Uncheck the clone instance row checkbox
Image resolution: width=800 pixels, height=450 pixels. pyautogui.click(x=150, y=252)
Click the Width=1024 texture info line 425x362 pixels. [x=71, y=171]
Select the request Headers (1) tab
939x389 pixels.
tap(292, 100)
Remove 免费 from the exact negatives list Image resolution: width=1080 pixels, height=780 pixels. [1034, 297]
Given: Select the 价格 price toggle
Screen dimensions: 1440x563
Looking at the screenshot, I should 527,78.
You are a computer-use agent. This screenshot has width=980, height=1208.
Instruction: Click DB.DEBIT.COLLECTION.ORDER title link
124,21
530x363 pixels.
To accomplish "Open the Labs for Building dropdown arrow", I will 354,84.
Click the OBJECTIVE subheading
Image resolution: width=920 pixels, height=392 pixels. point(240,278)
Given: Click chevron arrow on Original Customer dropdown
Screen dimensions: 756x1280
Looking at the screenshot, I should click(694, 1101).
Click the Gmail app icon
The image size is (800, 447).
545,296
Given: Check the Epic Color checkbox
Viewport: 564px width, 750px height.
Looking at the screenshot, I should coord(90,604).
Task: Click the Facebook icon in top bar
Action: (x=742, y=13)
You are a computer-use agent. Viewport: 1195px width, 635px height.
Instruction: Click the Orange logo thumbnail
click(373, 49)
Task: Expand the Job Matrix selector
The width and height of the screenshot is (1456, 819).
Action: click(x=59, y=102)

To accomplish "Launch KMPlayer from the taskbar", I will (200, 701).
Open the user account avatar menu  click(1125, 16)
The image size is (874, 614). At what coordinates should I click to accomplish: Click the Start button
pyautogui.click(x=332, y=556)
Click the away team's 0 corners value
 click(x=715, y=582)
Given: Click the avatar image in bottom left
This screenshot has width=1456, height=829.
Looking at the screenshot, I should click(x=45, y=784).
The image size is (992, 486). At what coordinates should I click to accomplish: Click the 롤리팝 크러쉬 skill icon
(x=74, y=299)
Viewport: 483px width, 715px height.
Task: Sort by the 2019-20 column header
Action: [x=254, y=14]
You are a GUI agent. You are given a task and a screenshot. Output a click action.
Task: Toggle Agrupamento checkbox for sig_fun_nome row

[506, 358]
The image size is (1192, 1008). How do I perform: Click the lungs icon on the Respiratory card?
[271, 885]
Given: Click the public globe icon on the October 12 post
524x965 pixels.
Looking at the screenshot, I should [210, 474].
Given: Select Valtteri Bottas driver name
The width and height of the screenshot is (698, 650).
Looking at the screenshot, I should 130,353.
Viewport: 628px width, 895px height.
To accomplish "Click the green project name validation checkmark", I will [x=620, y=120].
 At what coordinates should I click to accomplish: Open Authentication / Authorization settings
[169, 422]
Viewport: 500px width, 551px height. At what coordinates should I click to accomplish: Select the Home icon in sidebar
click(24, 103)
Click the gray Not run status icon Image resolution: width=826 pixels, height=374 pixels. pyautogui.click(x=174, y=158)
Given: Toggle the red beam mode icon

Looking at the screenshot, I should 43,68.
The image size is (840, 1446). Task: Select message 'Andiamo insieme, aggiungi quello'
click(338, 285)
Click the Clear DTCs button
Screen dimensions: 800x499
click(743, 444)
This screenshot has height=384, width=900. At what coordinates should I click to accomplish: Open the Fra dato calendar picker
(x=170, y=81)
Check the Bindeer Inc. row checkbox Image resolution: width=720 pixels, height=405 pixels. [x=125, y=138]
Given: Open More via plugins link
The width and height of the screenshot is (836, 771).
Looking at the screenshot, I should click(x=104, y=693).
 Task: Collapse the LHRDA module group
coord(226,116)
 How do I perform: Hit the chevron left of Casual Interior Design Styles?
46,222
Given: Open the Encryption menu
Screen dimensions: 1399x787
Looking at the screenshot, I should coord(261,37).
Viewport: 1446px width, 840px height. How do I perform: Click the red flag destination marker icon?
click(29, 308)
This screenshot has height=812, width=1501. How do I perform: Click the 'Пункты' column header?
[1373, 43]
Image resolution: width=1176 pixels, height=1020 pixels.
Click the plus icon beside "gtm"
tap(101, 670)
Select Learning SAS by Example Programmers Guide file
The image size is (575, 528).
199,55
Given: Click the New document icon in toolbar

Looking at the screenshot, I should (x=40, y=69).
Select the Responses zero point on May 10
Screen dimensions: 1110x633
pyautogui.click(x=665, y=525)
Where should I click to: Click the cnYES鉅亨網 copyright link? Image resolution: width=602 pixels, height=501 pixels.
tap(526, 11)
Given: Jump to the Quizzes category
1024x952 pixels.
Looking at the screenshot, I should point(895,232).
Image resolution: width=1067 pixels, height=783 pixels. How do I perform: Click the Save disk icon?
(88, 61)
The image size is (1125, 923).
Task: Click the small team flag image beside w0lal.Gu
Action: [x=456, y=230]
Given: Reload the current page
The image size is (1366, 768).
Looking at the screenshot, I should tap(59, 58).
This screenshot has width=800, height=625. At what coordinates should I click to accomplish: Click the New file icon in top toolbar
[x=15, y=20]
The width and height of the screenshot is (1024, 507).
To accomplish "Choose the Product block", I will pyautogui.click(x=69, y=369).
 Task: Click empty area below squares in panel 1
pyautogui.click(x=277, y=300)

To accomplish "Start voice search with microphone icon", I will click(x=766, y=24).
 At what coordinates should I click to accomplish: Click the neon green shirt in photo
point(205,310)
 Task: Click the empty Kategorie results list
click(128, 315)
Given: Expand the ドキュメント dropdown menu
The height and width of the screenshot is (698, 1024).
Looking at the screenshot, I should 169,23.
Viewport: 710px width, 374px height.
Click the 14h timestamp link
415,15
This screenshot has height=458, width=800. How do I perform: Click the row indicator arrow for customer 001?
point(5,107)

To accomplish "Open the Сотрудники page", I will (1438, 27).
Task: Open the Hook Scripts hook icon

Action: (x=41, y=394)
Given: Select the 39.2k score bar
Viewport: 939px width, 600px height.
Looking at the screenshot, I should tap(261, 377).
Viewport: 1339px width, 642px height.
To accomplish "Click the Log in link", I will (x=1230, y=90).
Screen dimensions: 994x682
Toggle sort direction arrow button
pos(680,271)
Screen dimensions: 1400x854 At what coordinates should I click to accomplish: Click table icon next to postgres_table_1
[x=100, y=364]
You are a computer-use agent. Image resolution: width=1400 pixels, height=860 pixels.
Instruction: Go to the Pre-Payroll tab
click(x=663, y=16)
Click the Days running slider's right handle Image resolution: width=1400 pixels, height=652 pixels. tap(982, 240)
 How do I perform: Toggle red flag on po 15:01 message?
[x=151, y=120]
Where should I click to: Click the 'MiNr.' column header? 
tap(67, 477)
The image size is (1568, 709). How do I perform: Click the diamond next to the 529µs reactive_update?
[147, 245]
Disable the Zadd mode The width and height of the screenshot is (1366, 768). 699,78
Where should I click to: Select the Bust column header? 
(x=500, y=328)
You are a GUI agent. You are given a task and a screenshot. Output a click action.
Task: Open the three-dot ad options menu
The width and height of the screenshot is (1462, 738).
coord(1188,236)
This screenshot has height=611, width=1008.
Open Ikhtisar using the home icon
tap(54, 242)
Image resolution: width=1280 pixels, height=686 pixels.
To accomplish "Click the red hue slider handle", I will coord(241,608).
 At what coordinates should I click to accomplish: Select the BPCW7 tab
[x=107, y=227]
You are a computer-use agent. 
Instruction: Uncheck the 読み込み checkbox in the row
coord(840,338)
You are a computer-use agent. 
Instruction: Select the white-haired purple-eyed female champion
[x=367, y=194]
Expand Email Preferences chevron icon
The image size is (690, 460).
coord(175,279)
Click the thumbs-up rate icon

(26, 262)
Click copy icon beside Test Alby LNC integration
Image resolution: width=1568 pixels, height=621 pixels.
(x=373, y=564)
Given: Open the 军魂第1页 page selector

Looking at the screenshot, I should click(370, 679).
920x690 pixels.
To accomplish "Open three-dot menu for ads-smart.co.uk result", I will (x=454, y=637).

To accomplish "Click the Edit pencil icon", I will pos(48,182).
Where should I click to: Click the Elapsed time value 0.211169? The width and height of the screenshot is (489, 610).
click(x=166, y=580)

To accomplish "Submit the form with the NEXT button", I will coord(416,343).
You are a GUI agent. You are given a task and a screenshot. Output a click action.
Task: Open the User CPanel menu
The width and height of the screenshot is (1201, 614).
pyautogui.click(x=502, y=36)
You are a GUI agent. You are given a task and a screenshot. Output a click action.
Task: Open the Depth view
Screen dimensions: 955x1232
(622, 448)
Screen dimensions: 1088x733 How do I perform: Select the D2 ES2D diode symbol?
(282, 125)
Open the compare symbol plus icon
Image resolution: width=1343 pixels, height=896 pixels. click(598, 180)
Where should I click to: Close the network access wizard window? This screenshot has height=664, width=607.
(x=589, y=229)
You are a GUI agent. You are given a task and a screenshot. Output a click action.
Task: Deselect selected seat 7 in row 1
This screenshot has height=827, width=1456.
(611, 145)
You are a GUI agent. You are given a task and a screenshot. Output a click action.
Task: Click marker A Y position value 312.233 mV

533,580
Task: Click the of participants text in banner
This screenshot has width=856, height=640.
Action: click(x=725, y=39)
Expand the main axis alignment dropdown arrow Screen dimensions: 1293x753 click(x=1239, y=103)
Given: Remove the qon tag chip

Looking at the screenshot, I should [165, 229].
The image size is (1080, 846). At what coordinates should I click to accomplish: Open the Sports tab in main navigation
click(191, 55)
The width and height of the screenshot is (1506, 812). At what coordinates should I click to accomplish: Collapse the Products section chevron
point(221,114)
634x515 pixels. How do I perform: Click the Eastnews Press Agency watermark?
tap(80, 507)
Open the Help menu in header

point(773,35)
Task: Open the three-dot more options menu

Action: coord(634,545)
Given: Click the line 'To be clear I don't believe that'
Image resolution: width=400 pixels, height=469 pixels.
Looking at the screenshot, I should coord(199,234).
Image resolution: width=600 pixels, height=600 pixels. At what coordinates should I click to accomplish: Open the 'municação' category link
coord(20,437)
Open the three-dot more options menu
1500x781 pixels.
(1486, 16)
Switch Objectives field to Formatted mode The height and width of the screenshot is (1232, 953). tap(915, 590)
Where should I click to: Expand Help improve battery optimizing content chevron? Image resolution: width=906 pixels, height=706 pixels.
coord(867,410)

◆ Task to complete
Edit the lines between the one holding "Given: Open More via plugins link" and the one holding "Looking at the screenshot, I should point(895,232).", inclusive, replacing every "Given" with "Context" and leaving everything else unchanged. Give only these edited lines.

◆ Worked answer
Context: Open More via plugins link
The width and height of the screenshot is (836, 771).
Looking at the screenshot, I should click(x=104, y=693).
 Task: Collapse the LHRDA module group
coord(226,116)
 How do I perform: Hit the chevron left of Casual Interior Design Styles?
46,222
Context: Open the Encryption menu
Screen dimensions: 1399x787
Looking at the screenshot, I should coord(261,37).
Viewport: 1446px width, 840px height. How do I perform: Click the red flag destination marker icon?
click(29, 308)
This screenshot has height=812, width=1501. How do I perform: Click the 'Пункты' column header?
[1373, 43]
Image resolution: width=1176 pixels, height=1020 pixels.
Click the plus icon beside "gtm"
tap(101, 670)
Select Learning SAS by Example Programmers Guide file
The image size is (575, 528).
199,55
Context: Click the New document icon in toolbar

Looking at the screenshot, I should (x=40, y=69).
Select the Responses zero point on May 10
Screen dimensions: 1110x633
pyautogui.click(x=665, y=525)
Where should I click to: Click the cnYES鉅亨網 copyright link? Image resolution: width=602 pixels, height=501 pixels.
tap(526, 11)
Context: Jump to the Quizzes category
1024x952 pixels.
Looking at the screenshot, I should point(895,232).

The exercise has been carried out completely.